Please give back, exactly as written, the lines from the line with "Given: Visit the Blog link" to the line with "Click the green" in the listing below, leaving out all pictures.

SUPPLIED ENTRIES:
▼▼▼
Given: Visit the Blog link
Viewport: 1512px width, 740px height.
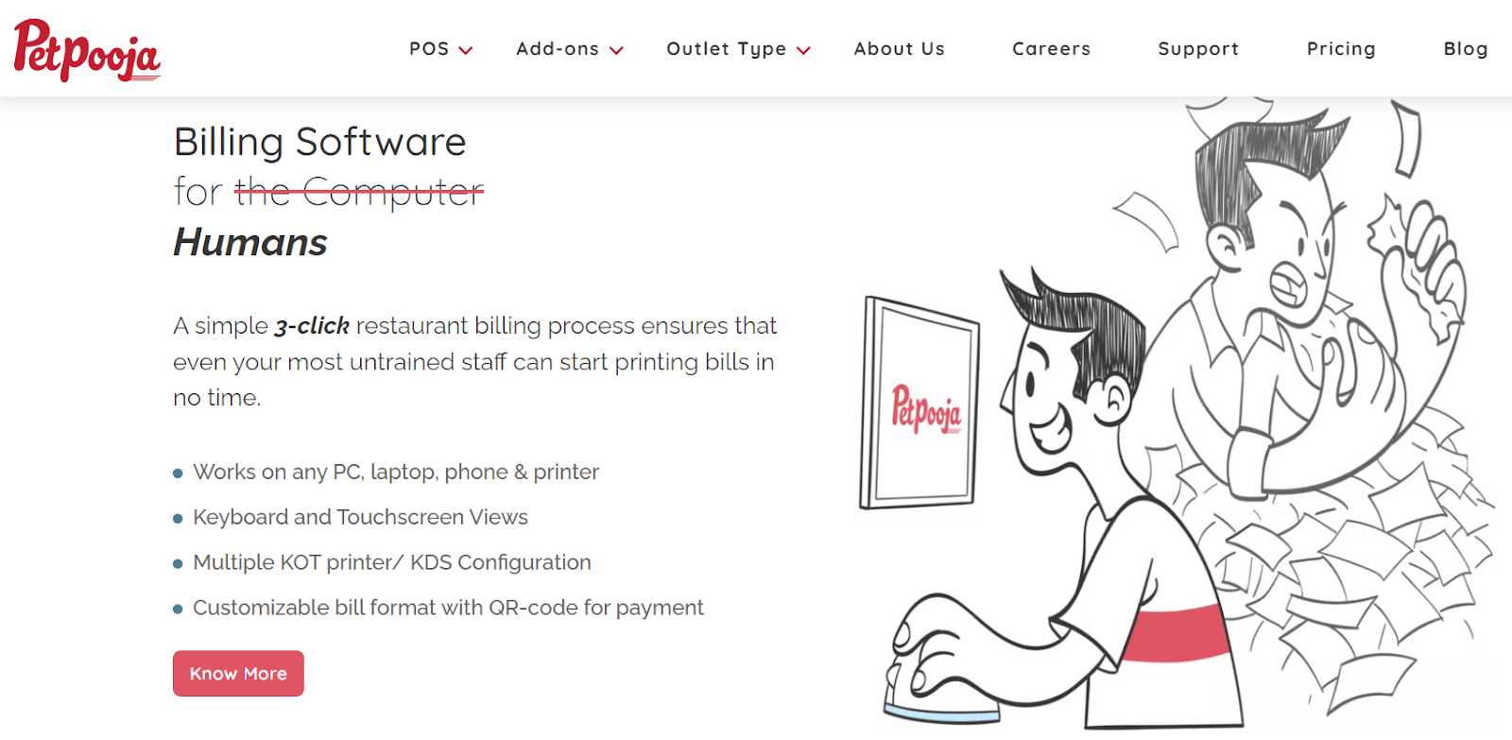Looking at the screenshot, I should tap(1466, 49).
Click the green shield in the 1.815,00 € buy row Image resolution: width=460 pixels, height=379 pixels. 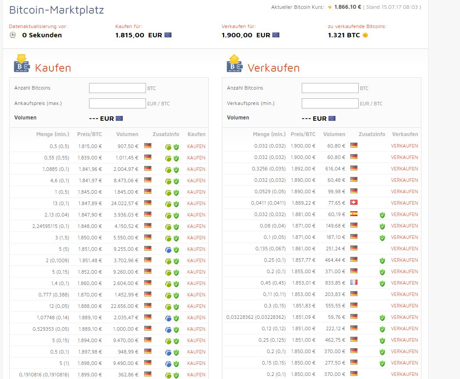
▲▲▲
▼▼▼
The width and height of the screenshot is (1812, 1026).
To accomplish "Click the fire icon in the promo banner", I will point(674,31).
▲▲▲
▼▼▼
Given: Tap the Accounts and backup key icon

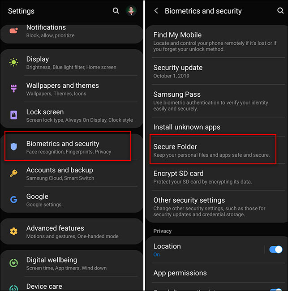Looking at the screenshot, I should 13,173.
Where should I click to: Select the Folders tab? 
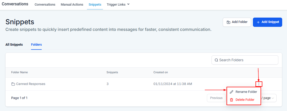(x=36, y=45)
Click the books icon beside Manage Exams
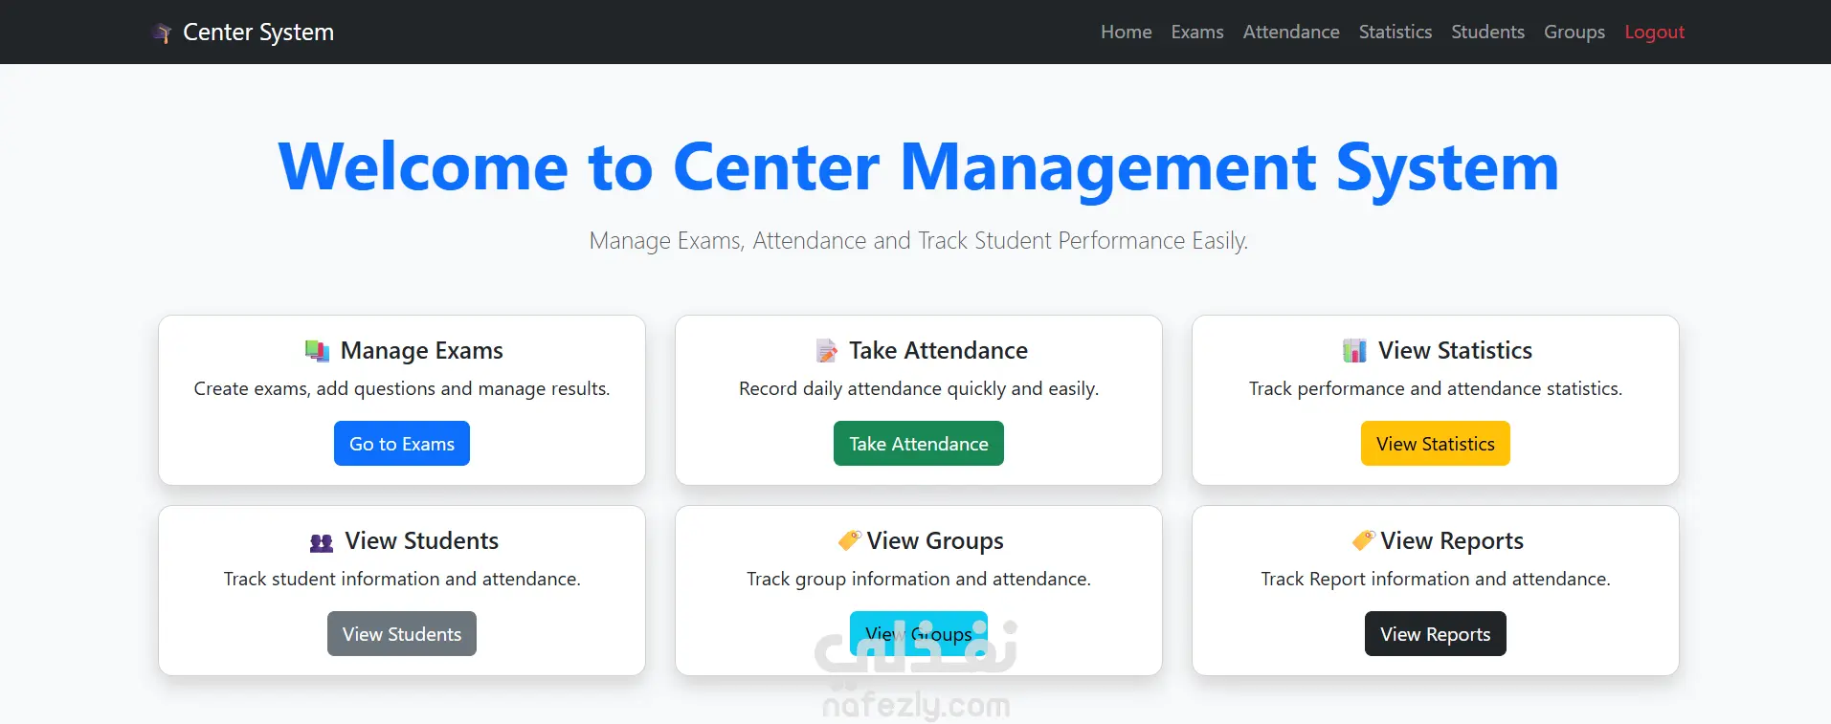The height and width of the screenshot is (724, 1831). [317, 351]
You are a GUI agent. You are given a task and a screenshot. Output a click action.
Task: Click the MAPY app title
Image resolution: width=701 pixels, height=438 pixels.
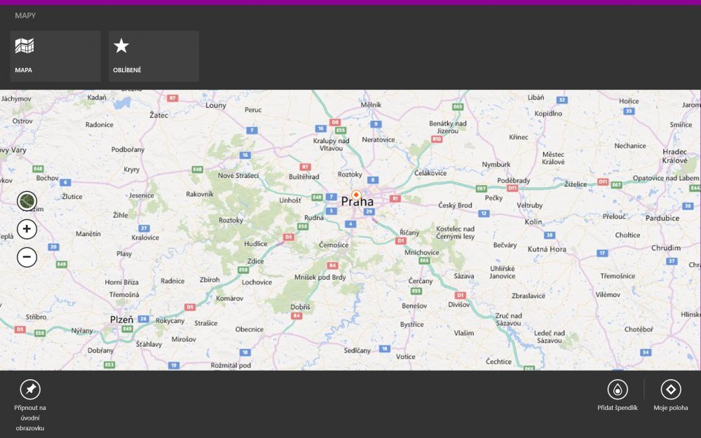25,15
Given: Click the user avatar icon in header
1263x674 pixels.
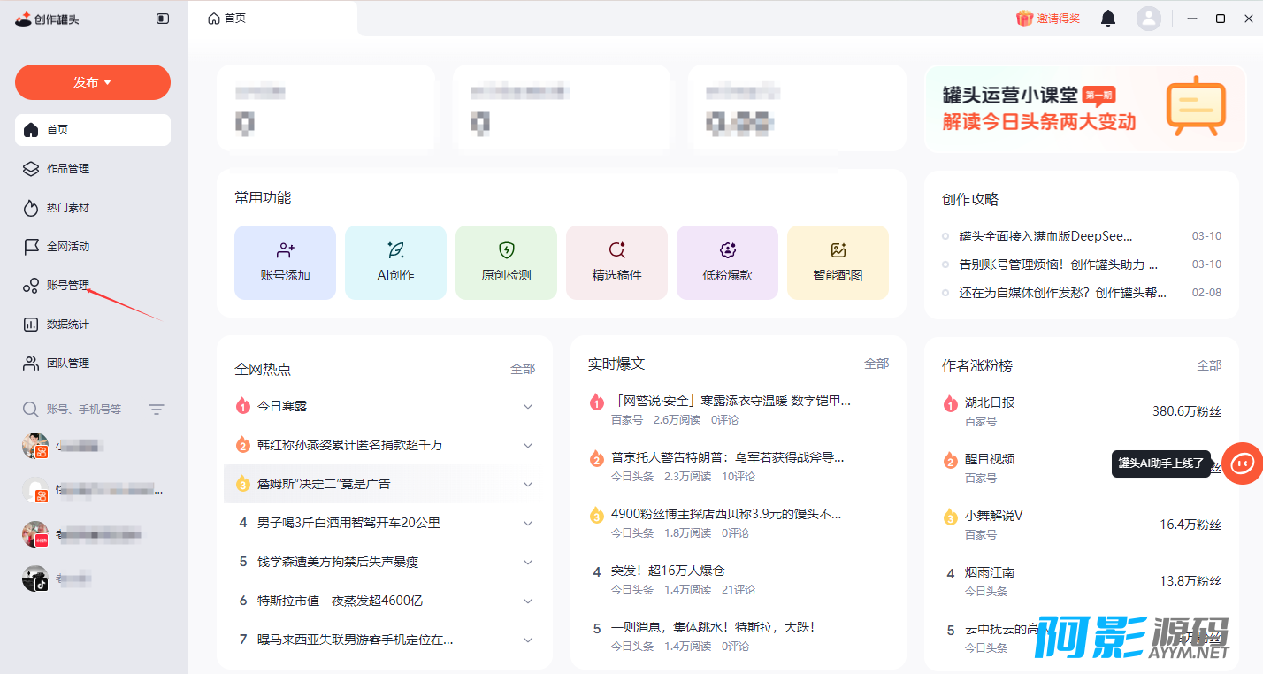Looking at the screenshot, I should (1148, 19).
▲▲▲
ANSWER TO THIS EXERCISE:
Given: Visit the Blog link
Viewport: 1512px width, 740px height.
Looking at the screenshot, I should tap(1466, 49).
Click the green shield in the 1.815,00 € buy row Image resolution: width=460 pixels, height=379 pixels. 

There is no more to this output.